Leah Kisselbrack, proprietor of Leah’s Bella Vita in Deep River (CT Examiner/Hewitt)

Kisselbrack is now additionally the owner of the barbershop subsequent door, which she mentioned, surprisingly, has not been a battle for both enterprise.

“They don’t wash hair, they don’t do coloring. Guys who come right here need to go to a salon, guys who need to go to a barbershop go there,” she mentioned.

Like her fellow constructing house owners, she mentioned the situation on Main Avenue has been “unbelievable.”

“Deep River has gotten way more superior through the years. I’m right here for the long run,” she mentioned.

Experiential buying

Novak mentioned that the Compass Rose constructing was a dry items retailer at one time and had served an essential function within the city — a historical past that turned essential when she and her husband determined to renovate the area in 2016, earlier than they knew they’d personal the situation.

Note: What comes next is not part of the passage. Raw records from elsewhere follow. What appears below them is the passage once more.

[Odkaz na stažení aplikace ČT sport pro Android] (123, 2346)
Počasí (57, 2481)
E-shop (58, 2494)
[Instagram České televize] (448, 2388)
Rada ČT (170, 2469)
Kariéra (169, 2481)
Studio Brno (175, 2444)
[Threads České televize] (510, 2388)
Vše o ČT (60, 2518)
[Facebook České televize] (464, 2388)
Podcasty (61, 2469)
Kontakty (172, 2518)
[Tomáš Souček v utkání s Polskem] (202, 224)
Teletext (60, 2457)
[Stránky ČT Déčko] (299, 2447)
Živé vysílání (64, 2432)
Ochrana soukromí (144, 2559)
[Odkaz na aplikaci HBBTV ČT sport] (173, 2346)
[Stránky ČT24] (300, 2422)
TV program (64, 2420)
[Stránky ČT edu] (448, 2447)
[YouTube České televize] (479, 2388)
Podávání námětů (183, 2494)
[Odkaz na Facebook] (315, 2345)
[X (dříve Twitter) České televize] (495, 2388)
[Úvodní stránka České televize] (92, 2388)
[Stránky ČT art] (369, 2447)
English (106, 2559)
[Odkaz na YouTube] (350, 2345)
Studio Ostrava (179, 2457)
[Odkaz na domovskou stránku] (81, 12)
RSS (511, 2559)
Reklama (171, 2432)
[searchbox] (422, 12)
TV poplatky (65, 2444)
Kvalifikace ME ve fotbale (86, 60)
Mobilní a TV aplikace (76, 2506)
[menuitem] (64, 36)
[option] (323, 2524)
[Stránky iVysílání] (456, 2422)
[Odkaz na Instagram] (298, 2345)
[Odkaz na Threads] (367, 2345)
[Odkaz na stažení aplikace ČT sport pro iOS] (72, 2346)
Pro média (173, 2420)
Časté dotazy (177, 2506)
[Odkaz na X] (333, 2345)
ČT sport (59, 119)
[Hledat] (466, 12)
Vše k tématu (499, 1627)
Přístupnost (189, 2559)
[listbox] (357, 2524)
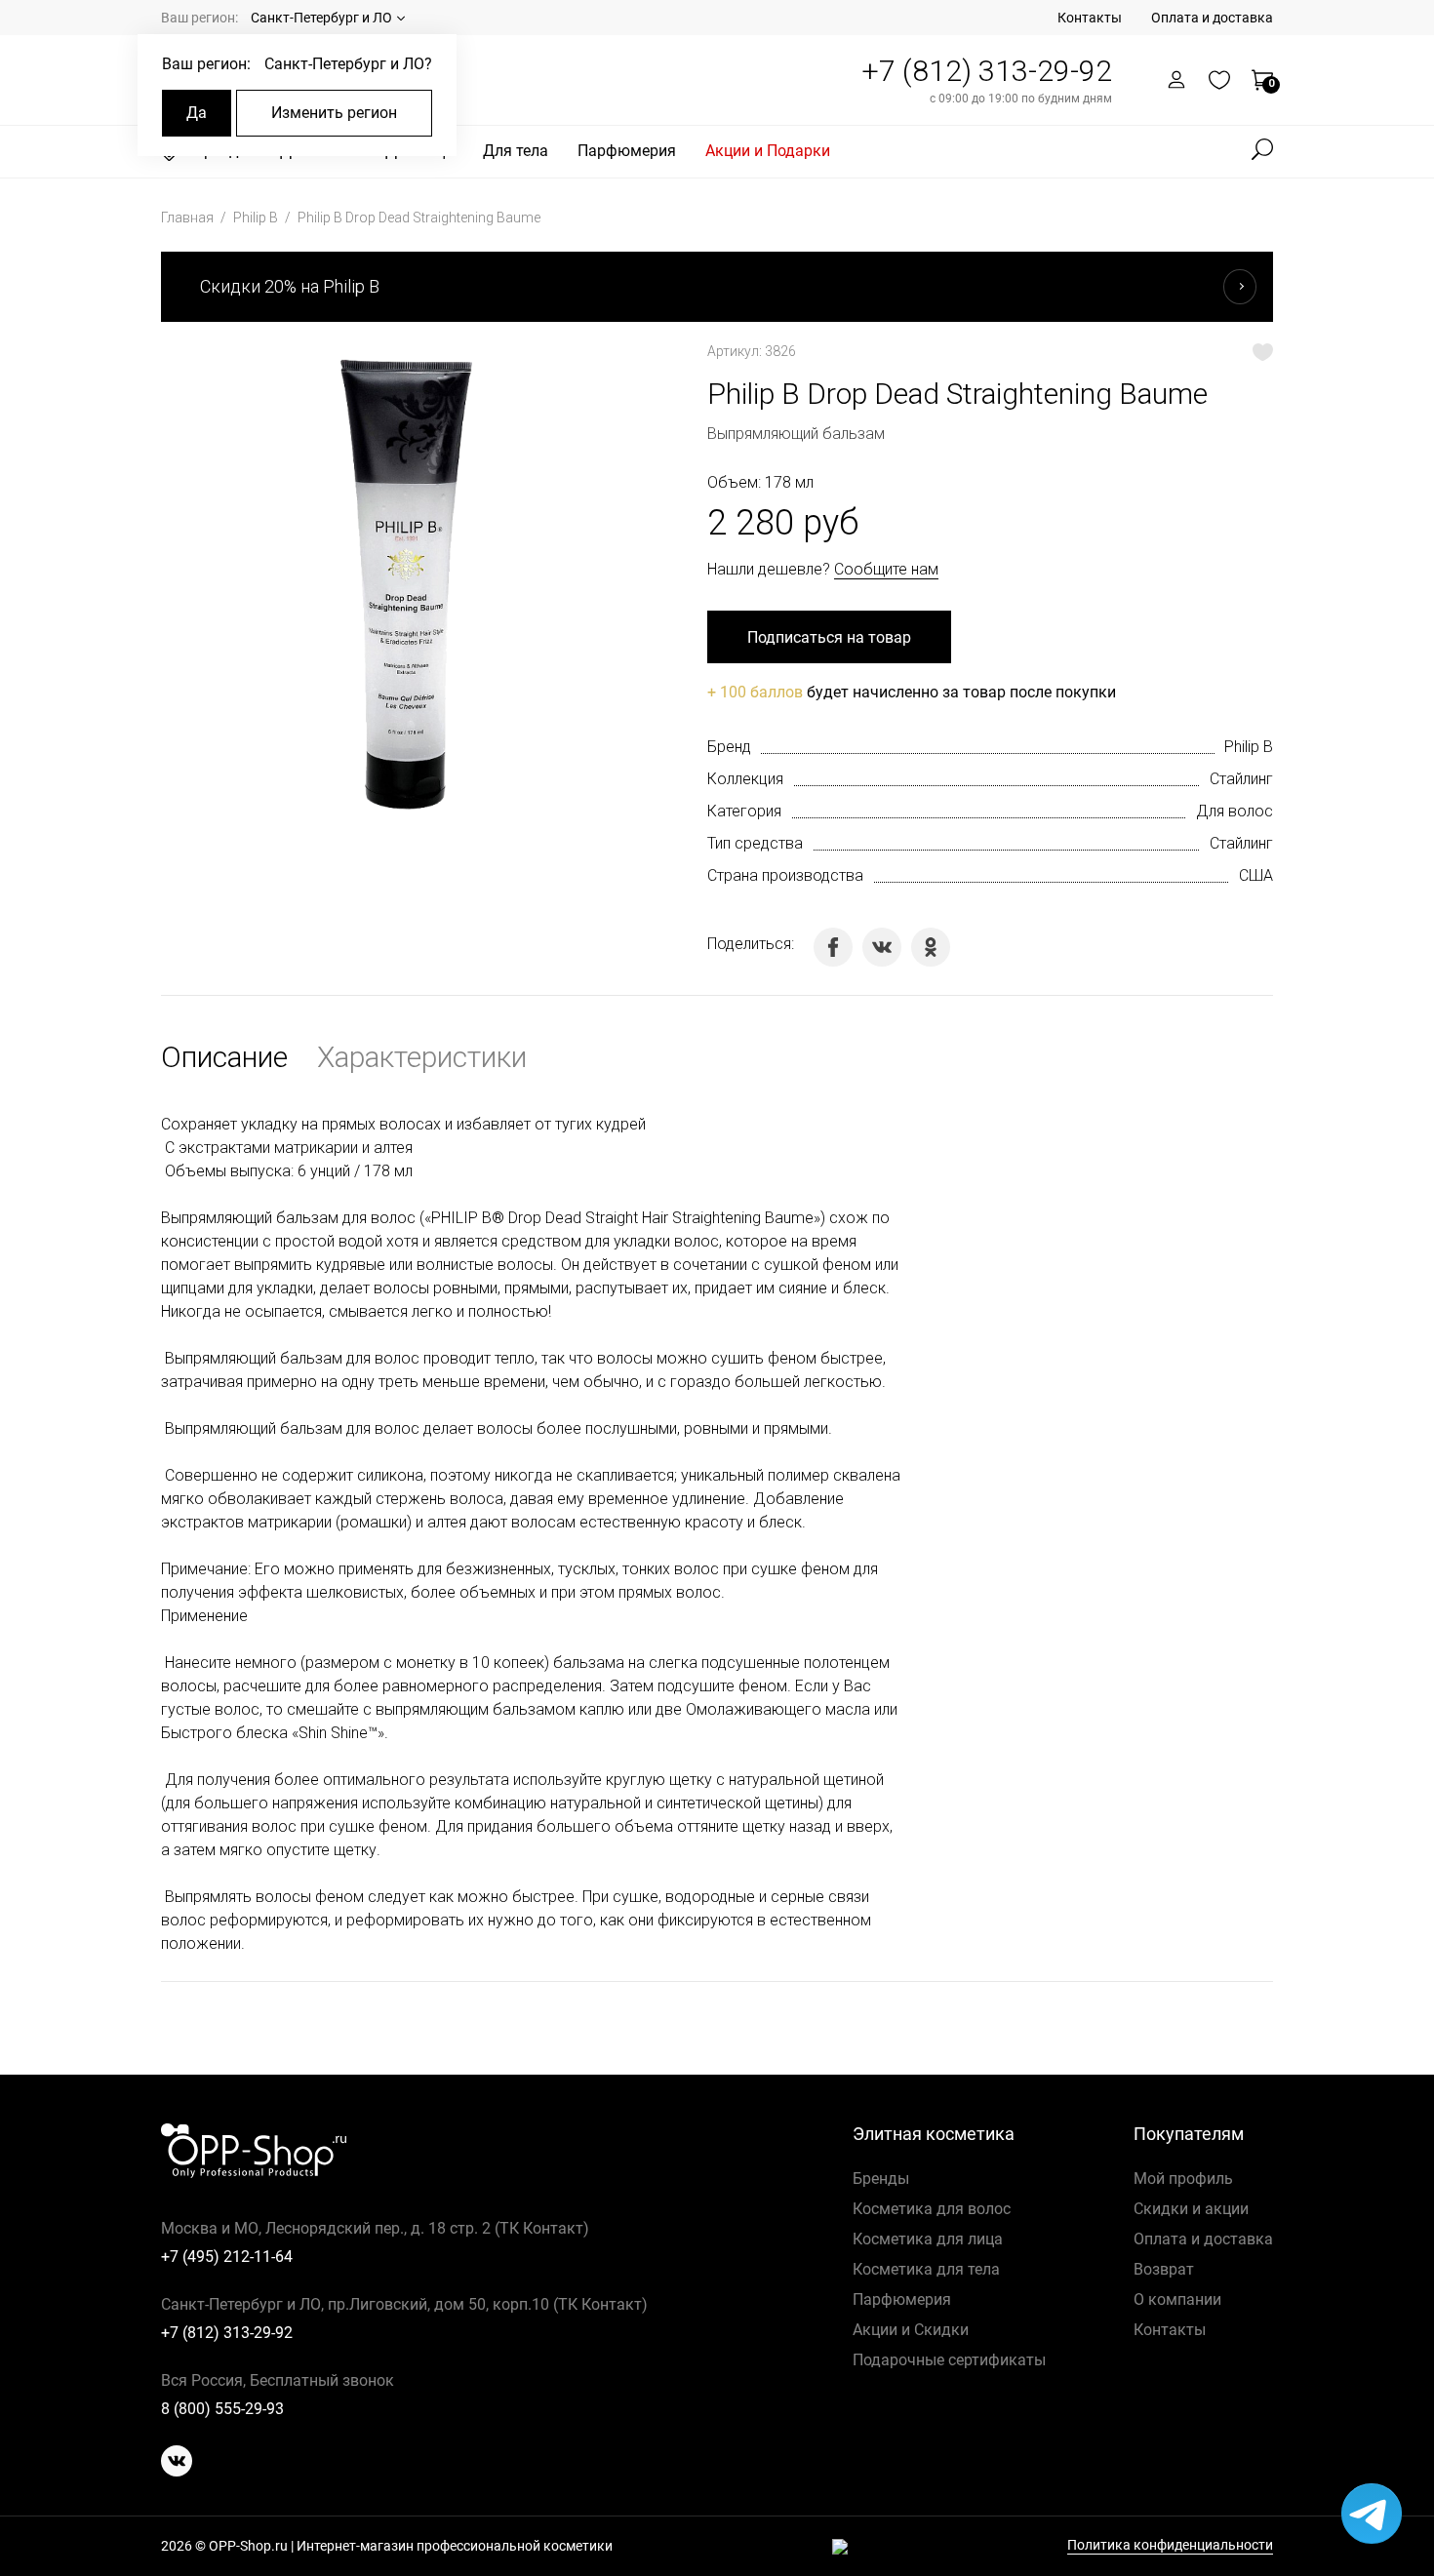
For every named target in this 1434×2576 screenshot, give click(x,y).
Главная (189, 217)
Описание (224, 1057)
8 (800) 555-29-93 (222, 2408)
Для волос (1234, 811)
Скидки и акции (1191, 2209)
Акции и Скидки (911, 2329)
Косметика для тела (926, 2269)
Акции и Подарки (767, 150)
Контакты (1089, 17)
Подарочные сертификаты (949, 2360)
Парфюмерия (627, 150)
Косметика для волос (932, 2209)
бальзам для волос (346, 1218)
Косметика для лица (928, 2239)
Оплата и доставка (1212, 17)
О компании (1177, 2299)
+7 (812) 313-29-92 (986, 71)
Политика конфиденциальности (1170, 2545)
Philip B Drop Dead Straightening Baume (419, 217)
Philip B (257, 217)
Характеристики (422, 1057)
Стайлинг (1241, 779)
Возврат (1164, 2269)
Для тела (515, 150)
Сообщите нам (886, 569)
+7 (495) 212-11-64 (227, 2256)
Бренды (881, 2178)
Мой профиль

“It was the place the place all of the folks within the space got here for cloth, underwear, gymnasium uniforms at the highschool, sneakers. We needed to convey it again to its outdated roots of a basic store-retail spot,” she mentioned, including that the show counter in her store was authentic to the dry items retailer.

Novak mentioned that Milton Realty had been the occupant for greater than 40 years and had built-out the area into places of work.

“We took down the partitions and refinished the flooring. We did what we would have liked to do to convey it up to the mark and to protect and defend,” she mentioned.

Even with the rise of web buying, the authenticity of the “basic retailer” expertise will probably maintain customers returning to small-town retailers like these in Deep River, Novak mentioned.

“The web and buying on-line are completely right here to remain, however I feel the small principal road brick and mortars [provide] that old style sense of connection and neighborhood, with the ability to strive issues on and contact and really feel, that I feel is stronger,” she mentioned.

“Folks store on-line however not for the whole lot after which they get pleasure from going out to their cities, or after they’re on trip, into the enjoyable little retailers and having that tactile expertise,” she mentioned. “We don’t want 100 % of the enterprise, it’s that we complement their buying expertise.”